Twice recently I've felt that being from out-of-town worked against me. It's not something I could prove easily (no discrimination is), but the language used was similar as I was told another candidate had been hired because he/she could "hit the ground running."

Both times I had interviewed on my own dime, driving 400 miles to meet face-to-face. Both times I had emphasized my knowledge of the area and ease of navigating from one end of town to the other. Both times I had underscored my ability to start right away because I already had a place to live (an apartment I'm tending while the tenant is out of the country).

Both times, nada. I lost out to a local candidate.

Just last month, the U.S. Equal Employment Opportunity Commission reported that the 2009 fiscal year, ended Sept. 30, saw the second-highest rate on record of claims alleging discrimination in the workplace.
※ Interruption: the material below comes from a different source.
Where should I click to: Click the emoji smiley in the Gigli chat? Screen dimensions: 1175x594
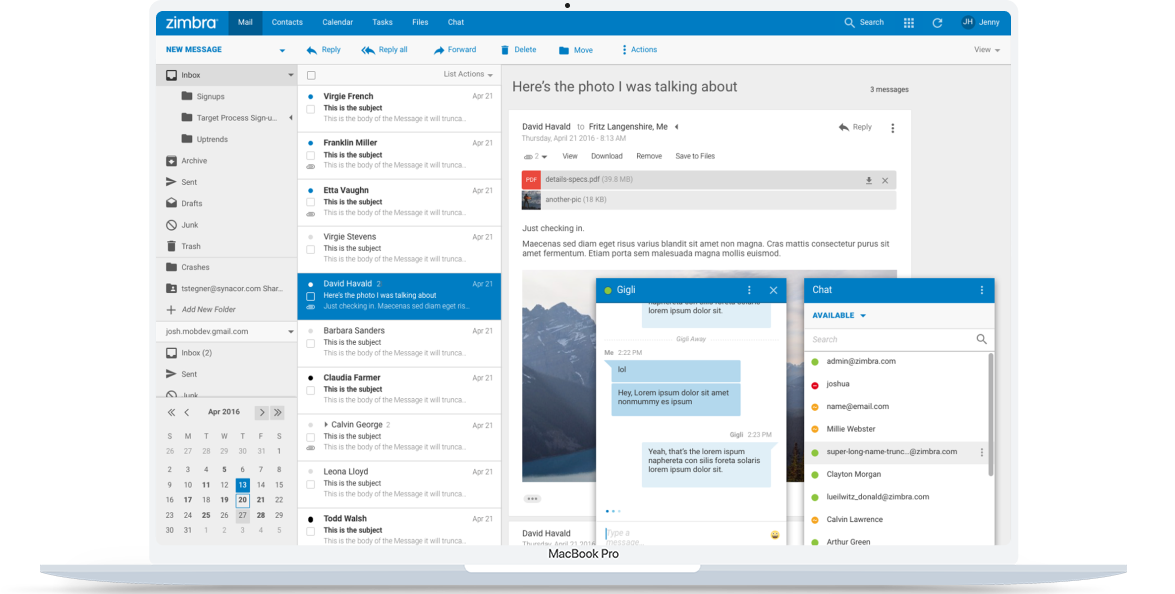point(773,535)
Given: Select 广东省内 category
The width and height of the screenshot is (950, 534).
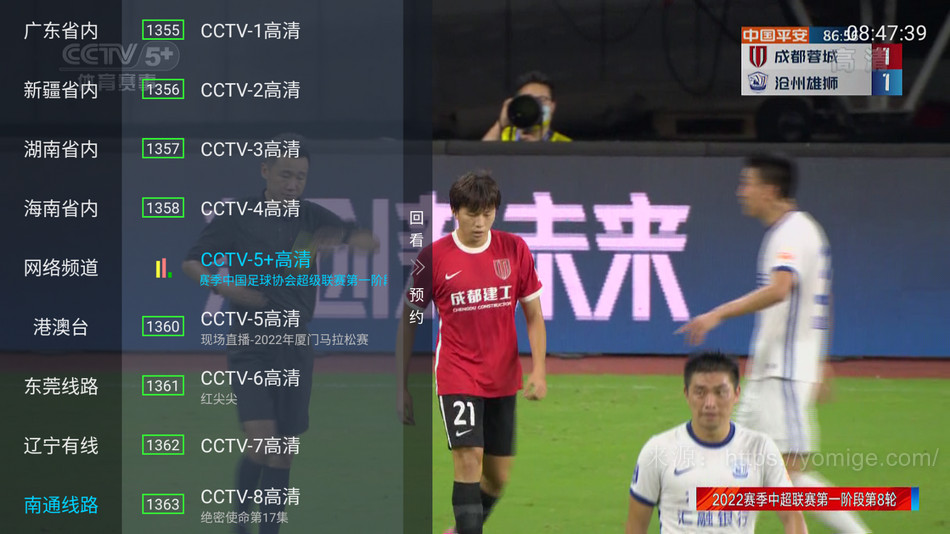Looking at the screenshot, I should (61, 31).
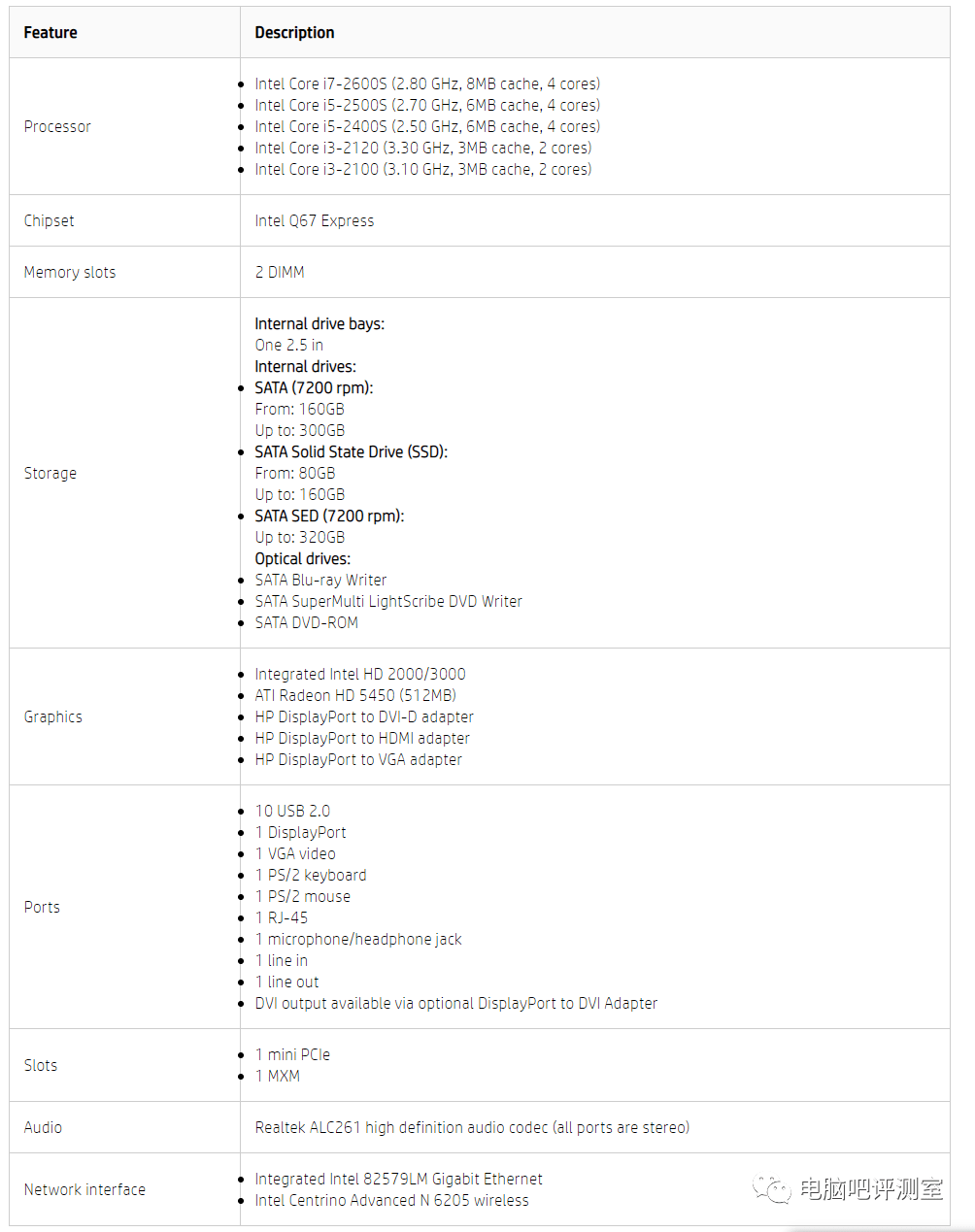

The Great Recession and its attendant layoffs and furloughs have been blamed.

Groups catering to employers have sounded a warning about the number, and companies that provide management training are drawing attention to their services. (One, ELT, an online trainer, offers this sobering statistic: For every 1.5 percent increase in the unemployment rate -- which now is at a near-record 10 percent nationally -- there is a corresponding 21 percent increase in discrimination claims.)

With so many seasoned workers affected by layoffs, it's no surprise the EEOC saw age-discrimination claims reach 22,778 last year, vs. 24,582 in FY2008 and 14,141 a decade earlier. That ranked below claims based on race (33,579), sex (28,028) and retaliation (33,613), but some job applicants say they continue to feel the age sting.

For me, though, it's a sense of being penalized as an outlier. And as one, I'm trapped in a classic Catch-22: I can't get a job until I move to an area and I can't move to an area until I get a job.